Over the last few years, I’ve seen a massive increase in coaching young people who struggle to settle at night, they either can’t get to sleep or disturbed in the night so much they have next to no quality sleep (what’s known as REM sleep) and get up with the morning grumps or worse fragile emotions making them prone to anxiety and typical out of character behaviours.
The reason for this increase has just been confirmed through NHS data analysed by the BBC’s Panorama programme, aired on Monday evening (06th March 2017)
The data concludes children admitted to hospital with sleep disorders have tripled in the last 10 years, and more prescriptions have been written for the sleep medication melatonin for young people than ever before.
It’s worth reading that paragraph again, because honestly, I find it hard to digest, in a world where we have more than ever before, the one thing young people need the most, they’re seriously lacking in and suffering the most.
It’s estimated that sleep deprivation costs UK £40bn a year! And whilst this data was compiled for adults, there are far-reaching consequences for children who lack quality sleep on a regular basis. Of course, there’s always the occasional pattern-break of sleep… kids sleep overs (like lots of sleep happens there!), family events, or perhaps even short-term worries from School or friends that can disrupt the flow.
The report reveals some of the bigger elements to the ‘sleep crisis’ such as device use, hectic family lives, high sugar drinks/food.

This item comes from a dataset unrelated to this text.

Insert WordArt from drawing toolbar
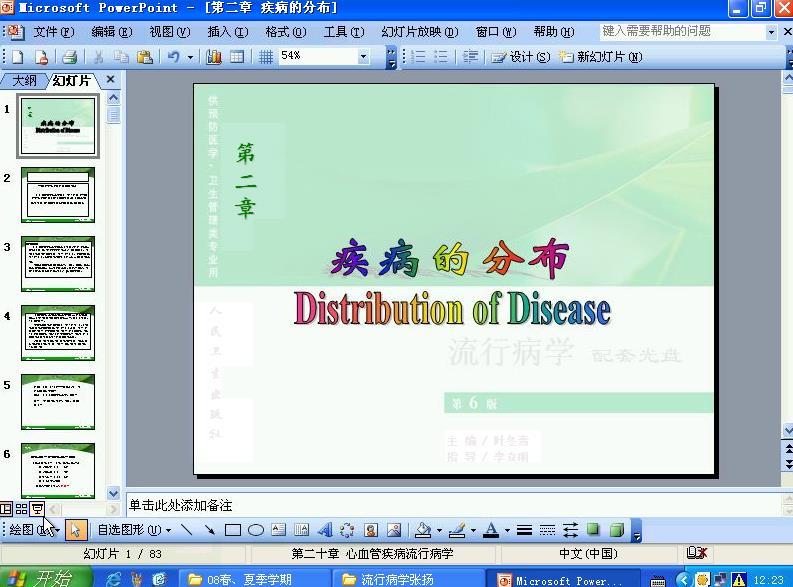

One thing it doesn’t focus on, which needs addressing is the ‘busy brain’ many young people feel. As adults, we all experience times when we have a lot going on or worries about something and been woken in the middle of the night about it. Our body feels exhausted and ready for sleep, when ‘ping’ our mind starts whirring!
Children and teens feel similar, they have more worries, concerns, pressures and at information overload, what I call ‘Mind Jam’ and need a way to process this well before bedtime.
What’s needed is a new bedtime routine – not focused on the time they go to bed so much but the process of relaxation, letting go and feeling at peace with the day – and a practical way to manage pesky thoughts if they do arise.
It was great to see on the Panorama programme through focused effort, how adaptable kids are and new routines adopted relatively quickly (not without protest of course).
Like the group of teens featured who through the study had their devices switched off and out their room. I observed they struggle the most with FOMO (Fear of Missing Out), because they felt all their friends were texting late and they couldn’t. Interestingly this only lasted a few days, and they adapted to this change with saying in the end it was ok.
The results… better sleep, focus and concentration as well as more resourcefulness to manage emotions.
Bedtime Routine:
- After homework or early evening, find an appropriate time to casually chat through the day with your child/teen (i.e. dinner time, when you come in from work).
- Help them create a worry/happiness list (or for younger children a worry box and happiness jar). Getting worries out of their head can be really helpful to share or just to work through before settling down to sleep. And being reminded of something that makes them smile or feel happy releases endorphins and gains perspective over anything they’re feeling.
- An hour before bed, have a no-device rule and encourage them to read a book (or you read to them depending on age). Reading also helps children use their imagination and creative thinking that can develop greater curiosity and resourcefulness.
- Belly breathing – just before sleep get your child/teen to place their hands on their belly… imagine the belly like a balloon, breathe in and allow the belly to expand and breathe out, comes back in. Try 3-5 of these and the mind will be focused on the belly, the body relaxed for better quality sleep (use again if awake in the night).